> **Study questions**
1. In the passage on abundant life, rewrite the paragraph beginning "And we can pray for the end of war" more briefly, keeping its main points.
2. Reproduce word for word the part of the passage on abundant life from "The will of the Father is not" up to and including "that for ourselves.".
***** Extracted text *****
Warriors and poets and artists and lovers and risk takers and people on the edge and those who dance until four in the morning and those who laugh when others cry and cry when other laugh…in other words all those more or less on the edge of sanity… they tell us about abundance of life. And we hear it, and we stand in awe, but it is hard for us to move very far from our comfort.

Still I say, better a warrior, a poet, artist, lover, risk taker, edgy person, dancer, laugher, cryer…better that than a person unmoved.

The abundant life is life lived in the moment as if it were eternity. And in that moment we hear Jesus saying, (who is eternally present with us,) “Everyone who hears these words of mine and acts on them is like a wise man who built his house on rock…” The words Jesus is talking of here are the words of the Sermon on the Mount. They are available to us all, and they concern the wonder and aweful truth:

The will of the Father is not the same as doing good or being nice, or even doing one’s duty. The will of the Father is that we have life abundantly, and we know that by having faith in God in Jesus Christ, who will not leave us bereft.

“Have faith: be of good cheer, I have overcome the world.” When Jesus says, “Everyone who hears these words of mind and acts on them,” we are reminded of the two essential requirements if we are to do “the will of God”: that we hear (with deep understanding) and act (with real intention.)

We can pray that those who have died in the violence of war kept the faith and found abundance in life.

We can pray for that for ourselves.

And we can pray for the end of war, and for the practice of other ways in which abundance of life can be realized. There are so many ways to find abundance in the fullness of understanding and intention, in the moment lived fully. There are others ways besides war.

Imagine what it would be like if we recruited young people to be poets and artists, risking all for the new vision, the new painting, sculpture, music that would win the hearts of all people everywhere. Perhaps we could have a draft if there weren’t enough volunteers.
***** Input data *****
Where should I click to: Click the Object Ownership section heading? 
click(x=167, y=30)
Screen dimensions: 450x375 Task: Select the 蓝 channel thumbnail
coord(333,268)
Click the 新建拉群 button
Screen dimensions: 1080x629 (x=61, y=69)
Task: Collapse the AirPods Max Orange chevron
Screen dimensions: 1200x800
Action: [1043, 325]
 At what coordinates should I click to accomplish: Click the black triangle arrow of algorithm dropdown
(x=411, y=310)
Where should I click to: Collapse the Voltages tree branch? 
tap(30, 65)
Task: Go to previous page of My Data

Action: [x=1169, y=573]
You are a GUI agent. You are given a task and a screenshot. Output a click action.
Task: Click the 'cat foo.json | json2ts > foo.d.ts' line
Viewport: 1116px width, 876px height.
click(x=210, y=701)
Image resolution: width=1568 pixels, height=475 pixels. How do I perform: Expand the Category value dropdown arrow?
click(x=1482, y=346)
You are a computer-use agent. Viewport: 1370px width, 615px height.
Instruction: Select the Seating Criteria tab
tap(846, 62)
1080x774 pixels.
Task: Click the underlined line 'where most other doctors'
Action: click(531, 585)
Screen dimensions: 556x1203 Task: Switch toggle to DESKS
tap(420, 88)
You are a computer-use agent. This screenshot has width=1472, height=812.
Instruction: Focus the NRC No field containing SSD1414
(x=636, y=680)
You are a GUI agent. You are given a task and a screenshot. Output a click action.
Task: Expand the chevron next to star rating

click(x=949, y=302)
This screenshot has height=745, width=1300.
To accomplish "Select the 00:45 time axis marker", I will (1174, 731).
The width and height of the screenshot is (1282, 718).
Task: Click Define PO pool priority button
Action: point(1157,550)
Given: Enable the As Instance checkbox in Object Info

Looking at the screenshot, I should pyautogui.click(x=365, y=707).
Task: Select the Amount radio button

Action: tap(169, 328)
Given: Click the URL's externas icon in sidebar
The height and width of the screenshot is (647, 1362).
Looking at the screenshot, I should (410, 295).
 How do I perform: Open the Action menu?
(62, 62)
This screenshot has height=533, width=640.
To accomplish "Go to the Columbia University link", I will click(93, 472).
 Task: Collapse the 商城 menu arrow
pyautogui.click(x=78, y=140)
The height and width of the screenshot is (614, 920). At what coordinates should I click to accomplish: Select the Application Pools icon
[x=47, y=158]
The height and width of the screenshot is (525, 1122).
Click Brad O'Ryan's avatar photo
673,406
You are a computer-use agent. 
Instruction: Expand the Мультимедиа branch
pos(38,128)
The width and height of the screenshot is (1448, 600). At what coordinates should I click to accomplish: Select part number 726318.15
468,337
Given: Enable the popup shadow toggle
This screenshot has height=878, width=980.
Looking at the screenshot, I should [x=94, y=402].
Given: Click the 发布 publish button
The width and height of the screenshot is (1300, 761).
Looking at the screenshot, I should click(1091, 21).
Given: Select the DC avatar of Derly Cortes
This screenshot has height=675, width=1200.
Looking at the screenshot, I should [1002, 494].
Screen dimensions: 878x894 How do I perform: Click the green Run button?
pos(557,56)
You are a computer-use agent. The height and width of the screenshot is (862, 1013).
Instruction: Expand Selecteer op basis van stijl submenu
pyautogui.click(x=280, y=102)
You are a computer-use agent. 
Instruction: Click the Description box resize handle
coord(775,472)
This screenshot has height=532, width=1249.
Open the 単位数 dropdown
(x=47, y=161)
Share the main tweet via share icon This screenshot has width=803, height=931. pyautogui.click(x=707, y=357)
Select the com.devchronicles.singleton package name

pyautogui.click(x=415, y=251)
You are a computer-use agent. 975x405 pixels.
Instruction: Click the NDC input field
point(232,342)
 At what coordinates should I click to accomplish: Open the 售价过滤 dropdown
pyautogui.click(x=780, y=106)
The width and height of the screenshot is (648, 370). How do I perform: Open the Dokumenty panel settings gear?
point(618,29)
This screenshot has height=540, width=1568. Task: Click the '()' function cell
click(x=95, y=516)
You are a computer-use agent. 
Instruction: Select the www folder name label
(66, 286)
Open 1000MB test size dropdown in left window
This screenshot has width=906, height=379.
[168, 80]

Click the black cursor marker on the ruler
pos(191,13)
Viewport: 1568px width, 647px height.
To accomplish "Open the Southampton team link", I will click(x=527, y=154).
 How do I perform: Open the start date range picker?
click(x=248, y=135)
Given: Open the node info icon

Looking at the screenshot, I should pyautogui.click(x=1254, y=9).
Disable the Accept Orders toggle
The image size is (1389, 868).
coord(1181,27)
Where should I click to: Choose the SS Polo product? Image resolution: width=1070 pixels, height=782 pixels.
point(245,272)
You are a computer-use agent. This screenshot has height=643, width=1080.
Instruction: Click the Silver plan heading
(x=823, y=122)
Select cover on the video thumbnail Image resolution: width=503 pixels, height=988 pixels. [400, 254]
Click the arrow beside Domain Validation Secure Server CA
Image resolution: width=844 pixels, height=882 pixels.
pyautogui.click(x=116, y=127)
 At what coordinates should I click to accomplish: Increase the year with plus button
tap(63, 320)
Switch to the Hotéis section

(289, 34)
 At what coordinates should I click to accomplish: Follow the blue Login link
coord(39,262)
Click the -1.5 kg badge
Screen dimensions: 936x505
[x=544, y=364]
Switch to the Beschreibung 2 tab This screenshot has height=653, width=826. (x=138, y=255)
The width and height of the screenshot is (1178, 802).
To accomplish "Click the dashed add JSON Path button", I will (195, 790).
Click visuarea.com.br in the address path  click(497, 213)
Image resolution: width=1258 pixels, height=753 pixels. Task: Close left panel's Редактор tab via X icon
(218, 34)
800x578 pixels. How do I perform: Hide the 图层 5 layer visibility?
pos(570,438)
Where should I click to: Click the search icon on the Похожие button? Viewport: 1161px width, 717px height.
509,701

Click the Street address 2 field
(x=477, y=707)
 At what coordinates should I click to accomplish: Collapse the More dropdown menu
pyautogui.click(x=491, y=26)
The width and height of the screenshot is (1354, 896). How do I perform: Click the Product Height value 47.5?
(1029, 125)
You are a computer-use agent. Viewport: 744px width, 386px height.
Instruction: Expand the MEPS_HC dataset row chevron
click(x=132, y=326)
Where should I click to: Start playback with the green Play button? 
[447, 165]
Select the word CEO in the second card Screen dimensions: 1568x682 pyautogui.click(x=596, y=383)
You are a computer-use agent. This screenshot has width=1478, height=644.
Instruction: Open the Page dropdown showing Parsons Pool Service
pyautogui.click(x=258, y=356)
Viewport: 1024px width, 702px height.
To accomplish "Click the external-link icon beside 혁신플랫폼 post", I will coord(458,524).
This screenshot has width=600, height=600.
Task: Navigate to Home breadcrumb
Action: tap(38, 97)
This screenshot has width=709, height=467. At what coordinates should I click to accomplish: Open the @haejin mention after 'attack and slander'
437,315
*****
> **Answers**
1. We can pray for war to end and for other practices through which abundance of life can be realized. That abundance can be found in many ways: in full understanding and intention, and in the moment lived fully. War is not the only way.

2.
The will of the Father is not the same as doing good or being nice, or even doing one’s duty. The will of the Father is that we have life abundantly, and we know that by having faith in God in Jesus Christ, who will not leave us bereft.

“Have faith: be of good cheer, I have overcome the world.” When Jesus says, “Everyone who hears these words of mind and acts on them,” we are reminded of the two essential requirements if we are to do “the will of God”: that we hear (with deep understanding) and act (with real intention.)

We can pray that those who have died in the violence of war kept the faith and found abundance in life.

We can pray for that for ourselves.